> [引用段落]
──────

首先检测head格式是否正确,即编号是否为空,且是否为正确的编号。在检测区块间是否为父子关系,即检测父区块哈希是否正确且对应。然后在检测是否已经位于blockTaskPool和receiptTaskPool中,是的话直接跳过。
检测完毕后,将head放入blockTaskPool,这个map存储着等待检索区块体的任务。之后再放入blockTaskQueue这个队列,并以区块编号的负数作为优先级,编号越小的区块优先级越高。再接着对于fast模式下,再向receiptTaskPool和receiptTaskQueue添加内容,这也就显示出fast模式的特性。之后将head放入insert中,然后更新headerHead与from,用于下一个区块验证。整个方法的返回值就是要等待请求的区块头集合。
其中的两个TaskPool主要作用是避免重复申请调度,会在请求结束后在DeliverXxx方法中被删除。而这两个TaskQueue则是调度的关键,存储着等待调度的东西,在后面的ReserveXxx方法中会被拿出来构造请求进行处理。
ScheduleSkeleton
这个方法出现在downloader的fillHeaderSkeleton方法中,就是在fetchHeaders中对于骨架模式进行填充
func (q *queue) ScheduleSkeleton(from uint64, skeleton []*types.Header) {
q.lock.Lock()
defer q.lock.Unlock()
if q.headerResults != nil {
panic("skeleton assembly already in progress")

──────

> [所给数据]

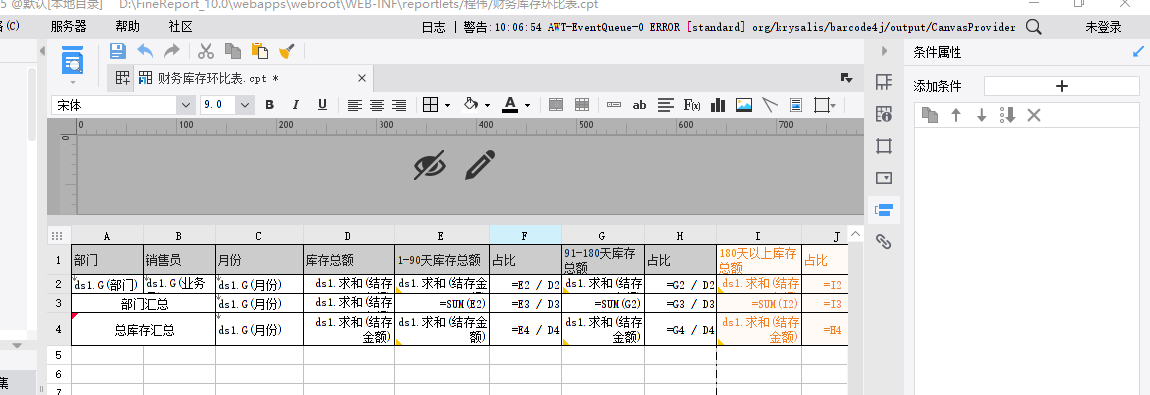Open the font name dropdown showing 宋体
The height and width of the screenshot is (395, 1150).
(123, 105)
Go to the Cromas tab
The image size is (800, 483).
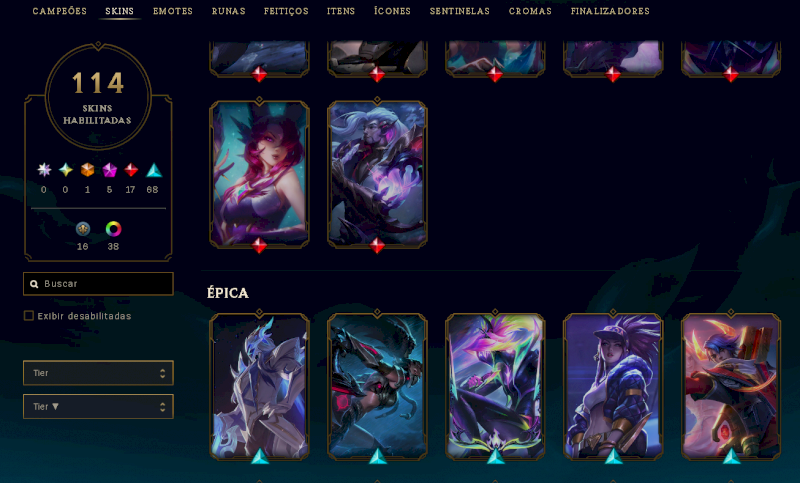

──────

> [书面任务] 从下载队列调度那段引文的最后一行之后接着往下写。

> [任务作答]
}
q.headerTaskPool = make(map[uint64]*types.Header)
q.headerTaskQueue = prque.New(nil)
q.headerPeerMiss = make(map[string]map[uint64]struct{}) // Reset availability to correct invalid chains
q.headerResults = make([]*types.Header, len(skeleton)*MaxHeaderFetch)
q.headerProced = 0
q.headerOffset = from
q.headerContCh = make(chan bool, 1)
for i, header := range skeleton {
index := from + uint64(i*MaxHeaderFetch)
q.headerTaskPool[index] = header
q.headerTaskQueue.Push(index, -int64(index))
}
}
首先避免重复框架组装,通过检测headerResults是否为空来判断。之后遍历skeleton,skeleton是一组断续的header,他从from+191位置开始,每隔192个区块请求一个,总共请求128个。遍历的时候用headerTaskPool记录框架对于位置的head,并将index按照其负数作为优先级存入headerTaskQueue队列。headerTaskPool和headerTaskQueue的作用和前面Schedule方法中那两对变量作用类似。
ReserveXxx
这是一组方法,在downloader的Synchronise流程最后定义了一组fetch方法,最后都调用了fetchParts方法,其中reserve参数就是这里对应的ReserveXxx方法,这组方法的主要用途是从TaskQueue队列中领取任务构造请求便于后续执行。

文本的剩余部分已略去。